Sacred cows. We all have them. Families, societies, religions, and parish churches in downtown Buffalo have them. The Pharisees had them too. A sacred cow is simply something which a group has determined to be untouchable, tamper proof, free from editing. Sacred cows generally develop over time and when asked to explain the origin of the sacred cow, we often just shrug and say “well we’ve always done it this way.” Because what matters isn’t how or why it started, what matters is that the action, whatever it is, has been sanctified through tradition.
Our liturgies are full of such traditions. Regardless of the original purpose, our liturgical actions, so familiar to us, have taken on the aura of sanctity.
A great deal of what we do here on a Sunday morning was at one point functional. Processions became a way to move large groups of people from one place to another in an orderly fashion, Sanctus bells helped mark actions happening just out of the congregation’s view, candles provided light before electricity, etc. Over time, though, these actions moved from functionality to sanctity.

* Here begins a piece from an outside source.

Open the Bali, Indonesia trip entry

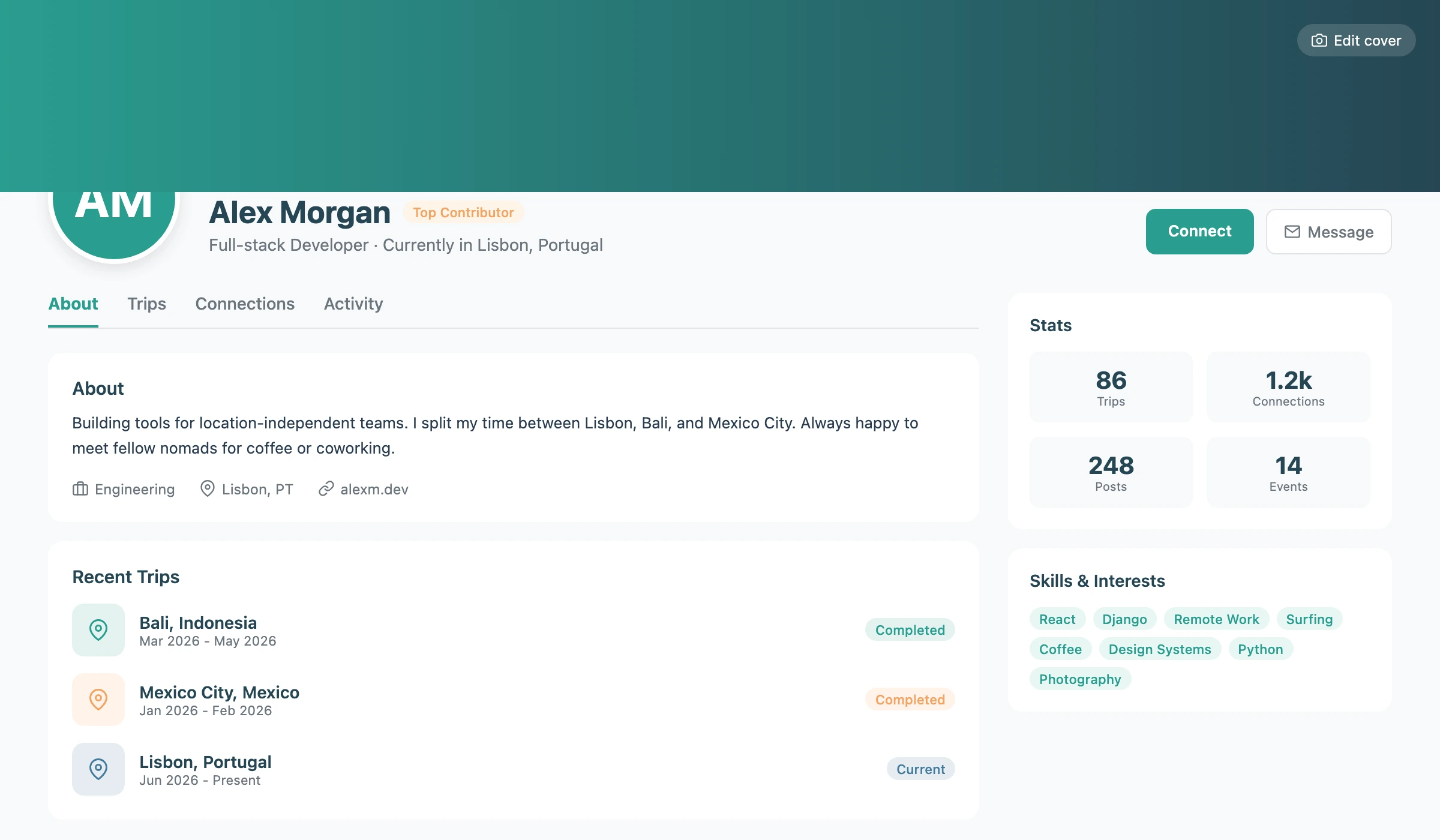[x=514, y=630]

But you see, many of these things are enhancements .Our worship is enhanced by candles, music, beautiful vestments and this glorious building. Enhanced. Not validated. Not necessary. Enhanced.
We set aside this place this time and these ceremonies—these instruments of our faith-- to be nourished in our faith, strengthened to do the work God has given us to do.
We get into trouble when our special clothing and music, our candles and bells, our incense and chanting becomes the end instead of the means. We get into trouble when we confuse our rituals with our faith.
And that is exactly what Jesus was saying to the Pharisees in today’s Gospel. Washing of hands is a way to respect God, to consume the gifts of God with reverence and humility. But washing of hands is not what makes something holy. What makes something holy is our full and complete faith in God and the trust that all we need is available through God. To be truly holy we must open ourselves up to that trust, we must release the stranglehold we have on our hearts and allow the Love of God to take up sole residence deep within us. If, after doing that, we engage in rituals to keep us focused, to place us in a holy state of mind, fine….but we must begin with our faith written on our hearts, for if we don’t begin there then our chanting, our kneeling, our processing, our vestments, our vessels and our glorious surroundings become, to use the words of our patron, St Paul, “a noisy gong or a clanging cymbal,” not signifying much of anything.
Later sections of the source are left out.